This is a PHP prototype of the identity reconciliation engine. The full engine is encapsulated under the reconciliation_engine namespace. Two sample uses of the engine are provided in index.php
which provides a web api with the "q" url parameter and main.php
which uses a hard-coded name to search.
The engine requires PHP5, which should be installed by default. It also requires the php-curl module from the apt-get or yum repositories. Once downloaded, in the src/
directory, grab all the required packages using php composer:
curl -s http://getcomposer.org/installer | php
php composer.phar install --no-dev
The first line downloads and installs composer. The second installs the packages required for ElasticSearch. After these are completed, you can run the main test file with:
php main.php
Full API documentation is available here.
Stages in the Reconciliation Engine that use Elastic Search require the following indices and types:
curl -XPUT "localhost:9200/_river/search_name/_meta" -d ' {
"type" : "jdbc",
"jdbc" : {
"url" : "jdbc:postgresql://localhost:5432/eaccpf",
"user" : "snac",
"password" : "snacsnac",
"sql" : "select n.id, n.cpf_id,c.ark_id,n.original,off.original as official from name n left join cpf c on c.id = n.cpf_id left join name off on c.name_id = off.id",
"index" : "snac",
"type" : "search_name",
"strategy" : "oneshot"
}
}'
curl -XPUT "localhost:9200/_river/name_and_rels/_meta" -d ' {
"type" : "jdbc",
"jdbc" : {
"url" : "jdbc:postgresql://localhost:5432/eaccpf",
"user" : "snac",
"password" : "snacsnac",
"sql" : "select n.id, n.cpf_id,c.ark_id,n.original,off.original as official, rel.num_relations from name n left join cpf c on c.id = n.cpf_id left join name off on c.name_id = off.id left join (select cpf_id1 as cpf_id, count(*) as num_relations from cpf_relations group by cpf_id1) rel on n.cpf_id = rel.cpf_id;",
"index" : "snac",
"type" : "name_and_rels",
"strategy" : "oneshot"
}
}'

**GIVEN RECORDS**:
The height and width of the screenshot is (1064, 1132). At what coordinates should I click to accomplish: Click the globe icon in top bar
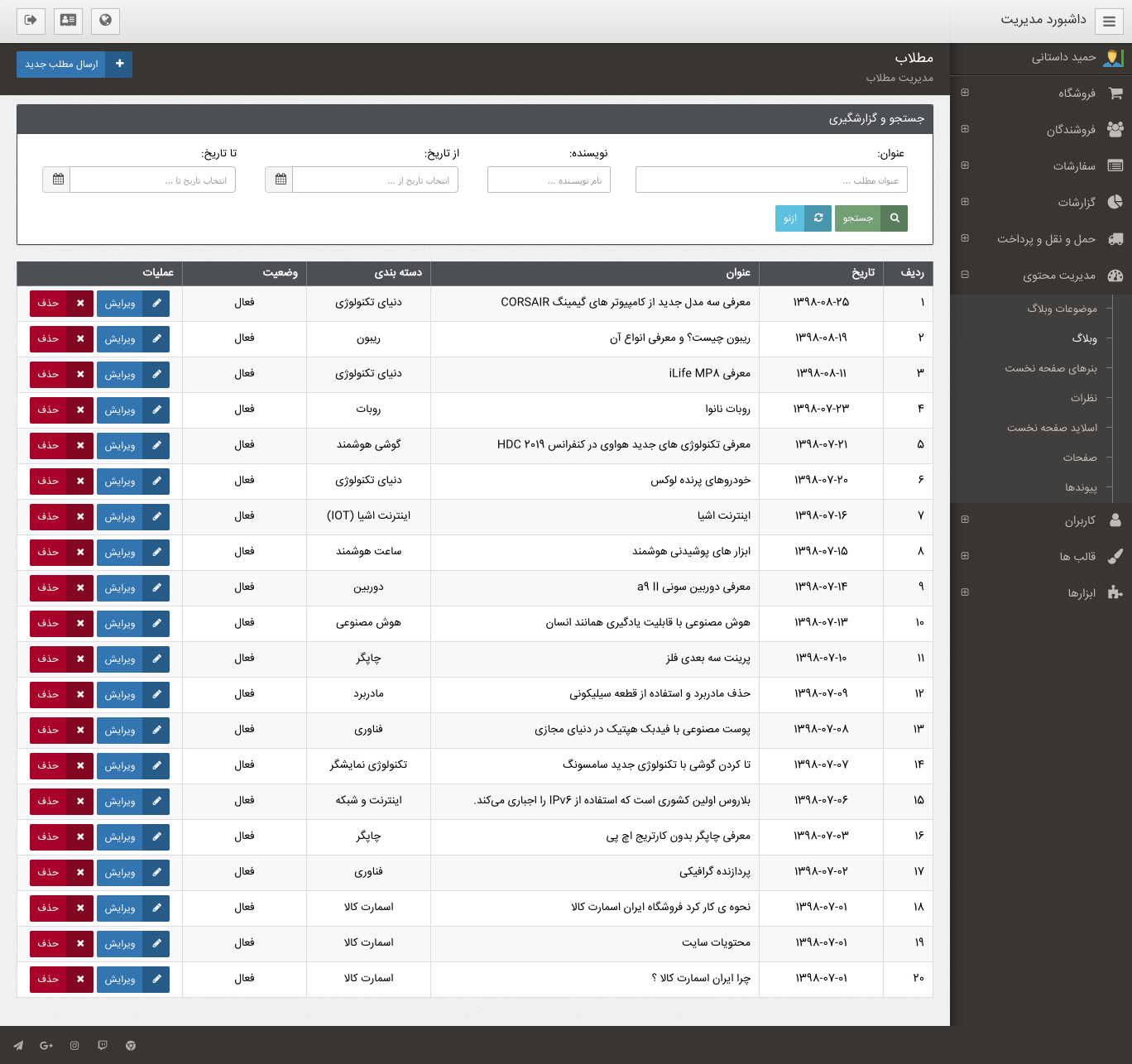(105, 21)
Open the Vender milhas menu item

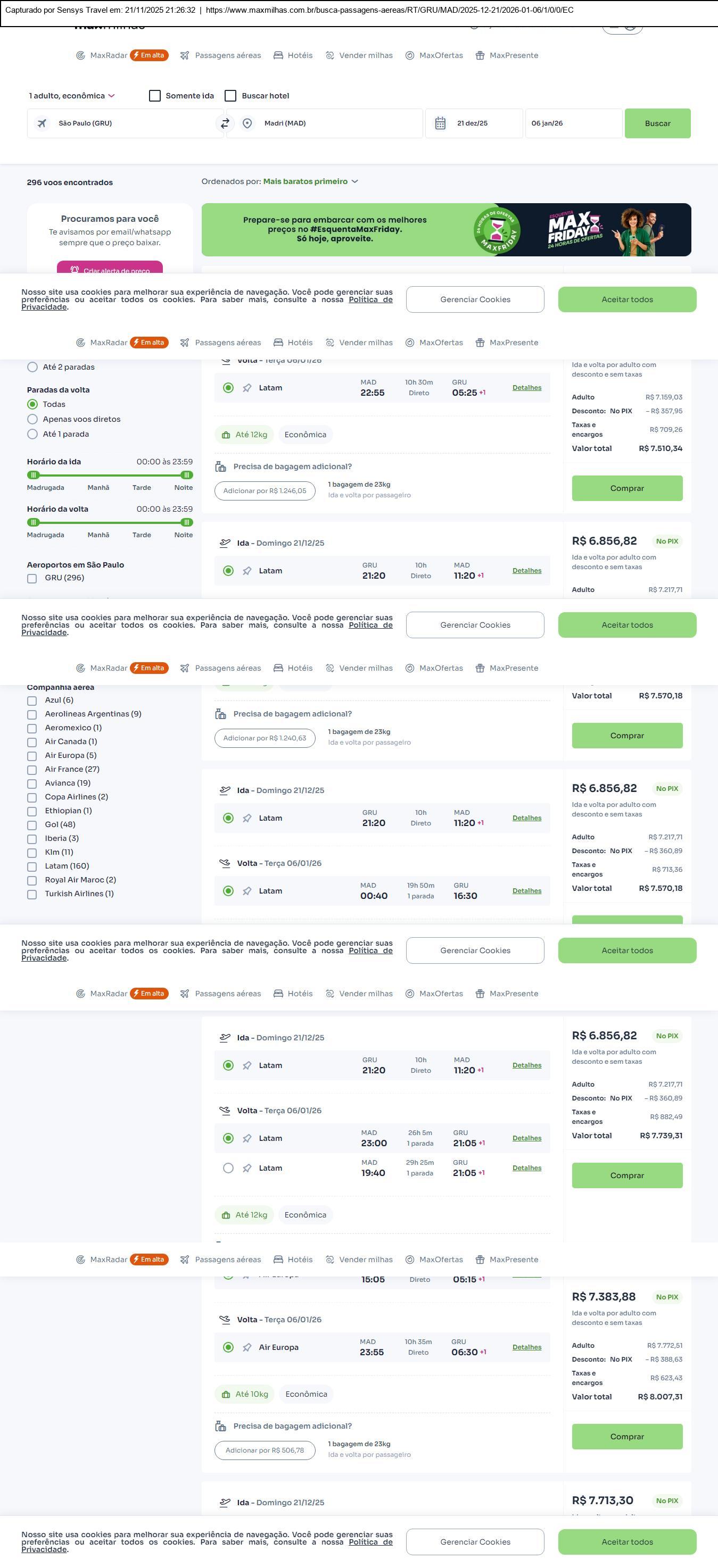359,55
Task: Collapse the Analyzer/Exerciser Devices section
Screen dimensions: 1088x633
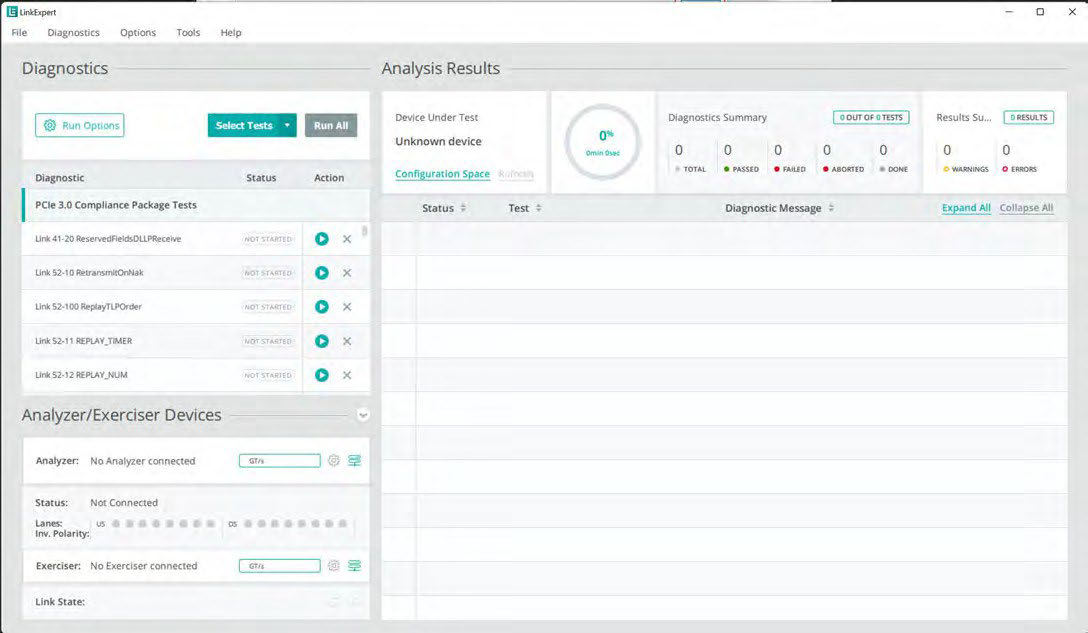Action: 363,415
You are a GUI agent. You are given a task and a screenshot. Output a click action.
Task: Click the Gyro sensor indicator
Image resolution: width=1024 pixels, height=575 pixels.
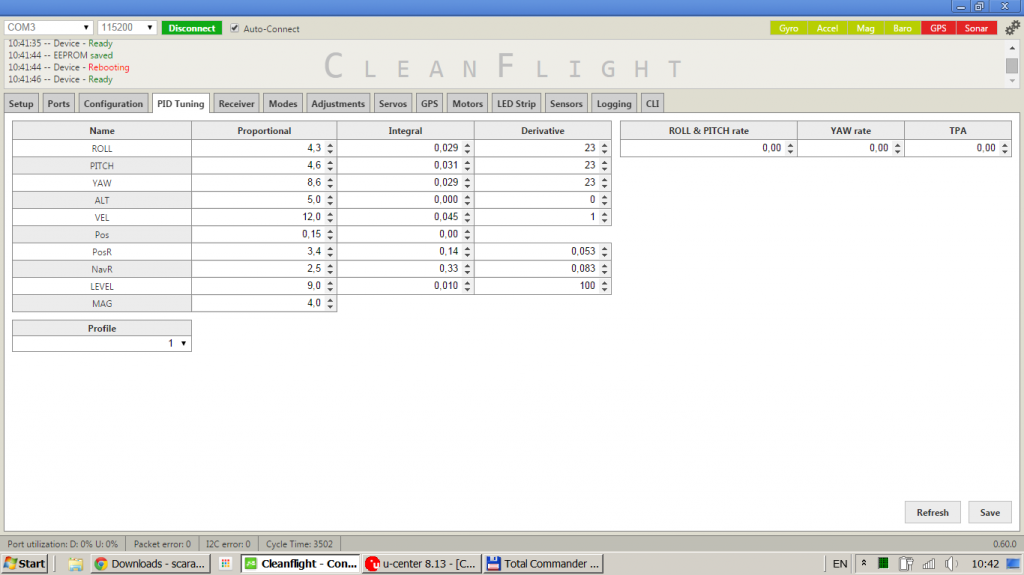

**REQUIREMENTS**:
(1) In the reconciliation engine notes, list every key in the "jdbc" block of the first curl command.
(2) Rewrite the reconciliation engine notes from "This is a PHP" to "is available here.", with "module" changed to "extension".

**OUTPUTS FOR THE TASKS**:
(1) url, user, password, sql, index, type, strategy

(2)
This is a PHP prototype of the identity reconciliation engine. The full engine is encapsulated under the reconciliation_engine namespace. Two sample uses of the engine are provided in index.php
which provides a web api with the "q" url parameter and main.php
which uses a hard-coded name to search.
The engine requires PHP5, which should be installed by default. It also requires the php-curl extension from the apt-get or yum repositories. Once downloaded, in the src/
directory, grab all the required packages using php composer:
curl -s http://getcomposer.org/installer | php
php composer.phar install --no-dev
The first line downloads and installs composer. The second installs the packages required for ElasticSearch. After these are completed, you can run the main test file with:
php main.php
Full API documentation is available here.